Increased gut mucosal trafficking of CFSE+ T lymphocytes or, alternatively, the migration of dye-positive T lymphocytes to the small intestine (and proliferation within this site) occurred concomitantly with massive CD4 T-lymphocyte depletion in gut tissues in all three SIV-infected animals. Acute and chronic CD4 T-lymphocyte depletion in the gut mucosa was previously reported with both SIV and HIV infection and is thought to critically impact AIDS pathogenesis (5, 13, 28, 40, 43, 44). Possible redistribution of peripheral T-lymphocyte pools towards the intestinal mucosa in acute SIV infection may occur via CCR9-mediated trafficking in a CCL25-dependent manner (18, 32). Other signals such as adhesion molecules and alternate chemokine ligand-receptor interactions are likely to play an important role in migration and positioning within chemokine gradients in this compartment (17). Elevated chemokine CXCL9 and CCL19 levels in gut tissue of SIV-infected compared to that of uninfected animals (Fig. 1) may contribute to CFSE+ T-lymphocyte trafficking, retention, and compartmentalization within the lamina propria. Considering the markedly higher frequencies of ligand binding receptor CXCR3+, as well as CCR7+ gut mucosal T-lymphocyte subsets in the CD4 compartment, these data suggest possible recruitment of CXCR3+ and CCR7+ CD4 T-lymphocyte subsets into this site, which will be examined in future experiments.
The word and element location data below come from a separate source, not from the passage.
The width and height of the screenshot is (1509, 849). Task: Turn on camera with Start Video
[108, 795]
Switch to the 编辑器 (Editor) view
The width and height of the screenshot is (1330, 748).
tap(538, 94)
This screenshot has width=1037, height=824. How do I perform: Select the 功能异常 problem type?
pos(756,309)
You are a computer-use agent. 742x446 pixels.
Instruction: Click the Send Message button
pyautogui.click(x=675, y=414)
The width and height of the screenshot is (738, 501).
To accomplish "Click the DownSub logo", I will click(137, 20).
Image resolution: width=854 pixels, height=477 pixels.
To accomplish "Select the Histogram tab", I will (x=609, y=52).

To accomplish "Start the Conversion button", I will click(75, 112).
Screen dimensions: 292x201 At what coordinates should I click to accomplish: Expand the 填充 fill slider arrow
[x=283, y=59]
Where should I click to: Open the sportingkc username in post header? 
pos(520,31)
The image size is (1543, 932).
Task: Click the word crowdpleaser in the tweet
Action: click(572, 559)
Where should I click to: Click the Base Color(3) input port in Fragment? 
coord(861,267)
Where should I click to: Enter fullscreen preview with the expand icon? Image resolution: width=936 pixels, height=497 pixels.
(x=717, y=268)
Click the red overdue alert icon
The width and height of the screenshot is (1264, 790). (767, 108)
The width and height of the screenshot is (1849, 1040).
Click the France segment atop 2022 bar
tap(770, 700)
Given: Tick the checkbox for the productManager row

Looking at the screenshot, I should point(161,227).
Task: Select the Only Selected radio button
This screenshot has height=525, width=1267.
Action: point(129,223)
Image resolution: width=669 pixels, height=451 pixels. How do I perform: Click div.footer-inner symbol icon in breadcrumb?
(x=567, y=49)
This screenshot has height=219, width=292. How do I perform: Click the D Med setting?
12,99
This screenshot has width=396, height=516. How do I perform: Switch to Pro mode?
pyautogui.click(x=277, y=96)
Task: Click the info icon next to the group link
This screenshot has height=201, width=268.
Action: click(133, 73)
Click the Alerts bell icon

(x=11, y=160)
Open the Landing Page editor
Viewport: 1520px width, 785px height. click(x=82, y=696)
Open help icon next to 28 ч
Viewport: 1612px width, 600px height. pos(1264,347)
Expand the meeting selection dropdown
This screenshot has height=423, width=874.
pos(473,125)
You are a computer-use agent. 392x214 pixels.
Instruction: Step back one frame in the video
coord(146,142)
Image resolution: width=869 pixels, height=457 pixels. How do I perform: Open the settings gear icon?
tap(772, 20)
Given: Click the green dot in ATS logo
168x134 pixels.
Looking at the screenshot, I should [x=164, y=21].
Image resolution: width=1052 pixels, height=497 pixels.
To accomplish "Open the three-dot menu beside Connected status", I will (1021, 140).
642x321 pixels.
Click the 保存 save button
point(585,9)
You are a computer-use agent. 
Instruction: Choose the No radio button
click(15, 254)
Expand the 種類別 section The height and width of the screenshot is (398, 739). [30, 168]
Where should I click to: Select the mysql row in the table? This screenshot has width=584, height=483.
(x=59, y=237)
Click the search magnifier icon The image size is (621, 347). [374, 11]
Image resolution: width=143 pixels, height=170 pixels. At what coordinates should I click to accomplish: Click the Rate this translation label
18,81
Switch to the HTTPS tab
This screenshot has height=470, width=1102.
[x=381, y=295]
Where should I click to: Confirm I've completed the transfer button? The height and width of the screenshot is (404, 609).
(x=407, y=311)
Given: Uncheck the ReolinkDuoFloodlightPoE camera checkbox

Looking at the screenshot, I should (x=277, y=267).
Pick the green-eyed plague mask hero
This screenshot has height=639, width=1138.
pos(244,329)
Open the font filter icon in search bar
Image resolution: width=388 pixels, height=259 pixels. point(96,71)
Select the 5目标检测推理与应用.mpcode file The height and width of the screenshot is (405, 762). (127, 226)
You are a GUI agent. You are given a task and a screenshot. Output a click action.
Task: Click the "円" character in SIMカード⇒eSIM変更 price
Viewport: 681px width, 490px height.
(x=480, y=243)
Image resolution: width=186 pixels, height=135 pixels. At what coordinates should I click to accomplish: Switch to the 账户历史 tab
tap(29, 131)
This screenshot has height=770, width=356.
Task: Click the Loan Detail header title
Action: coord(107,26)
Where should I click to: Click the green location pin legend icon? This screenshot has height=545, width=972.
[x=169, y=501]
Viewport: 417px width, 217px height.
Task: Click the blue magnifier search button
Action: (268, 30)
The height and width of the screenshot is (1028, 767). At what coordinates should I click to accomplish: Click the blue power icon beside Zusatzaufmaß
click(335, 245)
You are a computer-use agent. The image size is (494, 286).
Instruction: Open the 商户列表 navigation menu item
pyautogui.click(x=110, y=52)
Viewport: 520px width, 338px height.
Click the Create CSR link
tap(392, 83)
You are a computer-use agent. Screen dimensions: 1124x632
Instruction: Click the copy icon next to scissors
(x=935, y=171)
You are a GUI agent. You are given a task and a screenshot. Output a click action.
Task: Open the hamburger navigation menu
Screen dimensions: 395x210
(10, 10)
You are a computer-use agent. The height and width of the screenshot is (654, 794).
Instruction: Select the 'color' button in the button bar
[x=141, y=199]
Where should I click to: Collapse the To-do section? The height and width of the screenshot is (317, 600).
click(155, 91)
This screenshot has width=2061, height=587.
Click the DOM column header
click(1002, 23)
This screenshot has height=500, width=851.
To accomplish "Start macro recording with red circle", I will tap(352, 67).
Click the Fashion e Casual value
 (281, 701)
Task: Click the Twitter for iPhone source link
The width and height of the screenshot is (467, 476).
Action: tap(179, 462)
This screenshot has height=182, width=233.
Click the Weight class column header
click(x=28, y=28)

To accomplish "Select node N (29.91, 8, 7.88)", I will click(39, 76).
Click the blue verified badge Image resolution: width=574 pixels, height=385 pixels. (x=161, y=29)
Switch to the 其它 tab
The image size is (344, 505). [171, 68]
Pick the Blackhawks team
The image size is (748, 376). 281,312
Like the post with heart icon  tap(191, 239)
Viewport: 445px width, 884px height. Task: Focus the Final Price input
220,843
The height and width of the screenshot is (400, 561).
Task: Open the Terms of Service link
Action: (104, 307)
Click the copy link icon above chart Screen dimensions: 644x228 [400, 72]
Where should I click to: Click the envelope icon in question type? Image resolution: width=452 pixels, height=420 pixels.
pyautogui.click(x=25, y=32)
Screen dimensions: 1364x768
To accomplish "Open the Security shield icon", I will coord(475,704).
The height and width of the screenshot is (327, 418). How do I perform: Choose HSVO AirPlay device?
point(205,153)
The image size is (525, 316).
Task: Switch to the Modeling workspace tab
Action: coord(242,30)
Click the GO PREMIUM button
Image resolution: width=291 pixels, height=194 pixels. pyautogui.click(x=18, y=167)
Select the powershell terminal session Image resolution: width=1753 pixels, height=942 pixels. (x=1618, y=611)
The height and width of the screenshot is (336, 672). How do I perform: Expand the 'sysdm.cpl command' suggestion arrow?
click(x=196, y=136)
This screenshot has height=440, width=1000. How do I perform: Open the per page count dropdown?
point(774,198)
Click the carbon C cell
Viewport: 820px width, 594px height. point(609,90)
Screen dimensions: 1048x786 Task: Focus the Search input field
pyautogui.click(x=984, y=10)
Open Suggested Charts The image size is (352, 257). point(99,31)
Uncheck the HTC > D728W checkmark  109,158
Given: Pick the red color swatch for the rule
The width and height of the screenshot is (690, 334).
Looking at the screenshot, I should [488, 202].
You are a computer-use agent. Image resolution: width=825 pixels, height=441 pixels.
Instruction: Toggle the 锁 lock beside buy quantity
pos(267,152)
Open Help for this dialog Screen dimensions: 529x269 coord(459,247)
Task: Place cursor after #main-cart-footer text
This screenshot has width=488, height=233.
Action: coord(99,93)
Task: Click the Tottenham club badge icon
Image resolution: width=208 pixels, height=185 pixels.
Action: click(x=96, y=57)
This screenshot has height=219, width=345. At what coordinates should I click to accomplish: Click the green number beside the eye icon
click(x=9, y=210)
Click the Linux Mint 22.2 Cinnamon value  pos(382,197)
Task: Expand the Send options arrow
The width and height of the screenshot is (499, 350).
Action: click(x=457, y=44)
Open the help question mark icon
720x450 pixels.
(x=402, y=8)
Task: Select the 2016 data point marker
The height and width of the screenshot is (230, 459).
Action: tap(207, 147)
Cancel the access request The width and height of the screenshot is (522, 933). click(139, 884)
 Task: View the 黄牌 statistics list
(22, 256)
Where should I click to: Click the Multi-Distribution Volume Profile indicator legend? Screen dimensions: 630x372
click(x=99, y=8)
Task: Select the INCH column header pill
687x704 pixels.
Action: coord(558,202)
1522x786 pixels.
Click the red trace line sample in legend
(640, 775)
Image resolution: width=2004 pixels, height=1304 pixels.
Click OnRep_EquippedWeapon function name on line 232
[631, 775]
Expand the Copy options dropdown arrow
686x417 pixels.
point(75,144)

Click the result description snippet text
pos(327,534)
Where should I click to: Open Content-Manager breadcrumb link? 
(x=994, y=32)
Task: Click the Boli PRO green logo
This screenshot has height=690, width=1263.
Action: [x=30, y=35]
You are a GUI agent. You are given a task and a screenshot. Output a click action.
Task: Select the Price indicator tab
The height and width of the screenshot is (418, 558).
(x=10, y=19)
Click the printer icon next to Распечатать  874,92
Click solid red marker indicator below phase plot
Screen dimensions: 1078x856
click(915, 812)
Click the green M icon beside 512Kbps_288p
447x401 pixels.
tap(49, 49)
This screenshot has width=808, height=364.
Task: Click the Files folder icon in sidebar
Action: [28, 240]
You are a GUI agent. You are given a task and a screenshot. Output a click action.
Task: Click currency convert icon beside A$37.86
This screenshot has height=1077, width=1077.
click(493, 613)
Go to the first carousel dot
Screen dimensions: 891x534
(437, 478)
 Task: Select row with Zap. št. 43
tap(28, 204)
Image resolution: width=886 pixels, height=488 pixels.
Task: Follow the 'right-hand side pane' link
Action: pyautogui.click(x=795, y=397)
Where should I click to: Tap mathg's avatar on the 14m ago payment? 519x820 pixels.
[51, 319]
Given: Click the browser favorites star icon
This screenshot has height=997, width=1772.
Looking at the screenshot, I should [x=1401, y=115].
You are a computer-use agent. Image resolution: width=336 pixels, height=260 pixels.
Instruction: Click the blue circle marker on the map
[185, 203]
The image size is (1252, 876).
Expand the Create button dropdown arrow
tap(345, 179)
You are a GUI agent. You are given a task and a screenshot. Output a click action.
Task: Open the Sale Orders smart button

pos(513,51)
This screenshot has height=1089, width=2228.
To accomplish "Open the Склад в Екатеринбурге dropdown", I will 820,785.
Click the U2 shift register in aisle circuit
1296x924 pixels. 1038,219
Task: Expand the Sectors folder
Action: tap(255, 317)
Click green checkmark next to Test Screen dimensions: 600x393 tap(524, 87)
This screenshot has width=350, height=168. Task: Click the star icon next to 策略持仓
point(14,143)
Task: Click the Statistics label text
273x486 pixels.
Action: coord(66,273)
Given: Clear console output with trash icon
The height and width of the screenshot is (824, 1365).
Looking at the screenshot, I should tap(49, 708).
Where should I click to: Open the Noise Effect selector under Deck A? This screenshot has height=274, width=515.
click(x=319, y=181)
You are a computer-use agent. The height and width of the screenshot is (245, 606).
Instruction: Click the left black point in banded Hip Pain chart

Our studies may facilitate assessment of cell proliferation in vivo (and changes in the CFSE+ cell pool), based on twofold reduction in CFSE MFI with each cell division (25). Indeed, our initial experiments with acutely SIV-infected animals revealed differences in CFSE MFI levels between peripheral tissues (peripheral blood, spleen, and lymph nodes) and the small intestine. The observed two- to fourfold-lower fluorescence intensity in the gut mucosa, a site of active viral replication during acute SIV infection, may reflect one to two extra cell divisions. These findings are similar to the reported accumulation of highly proliferating CFSE-low CD8 T lymphocytes (unimodally distributed) in lung tissue during acute influenza virus infection (19). Absence of CFSE laddering may be related to a short in vivo migratory period (<48 h), recruitment of activated cells with a similar proliferative capacity (upon arrival and exposure to SIV antigens), and potential masking of smaller subsets with a distinct proliferative profile. Nevertheless, we cannot currently exclude the possibility that the loss in CFSE MFI is a consequence of events not associated with cell divisions and that the CFSE-low cells accumulating in the small intestine are nonrepresentative of the transferred PBMC (with lower CFSE MFI levels at the time of transfer). Alternatively, reduced fluorescence may indicate increased protein turnover in gut T lymphocytes or loss of membrane integrity in dying cells (and leakage of CFSE+ proteins from the cytoplasm). These possibilities will be examined in greater detail in future animal experiments and sample collections.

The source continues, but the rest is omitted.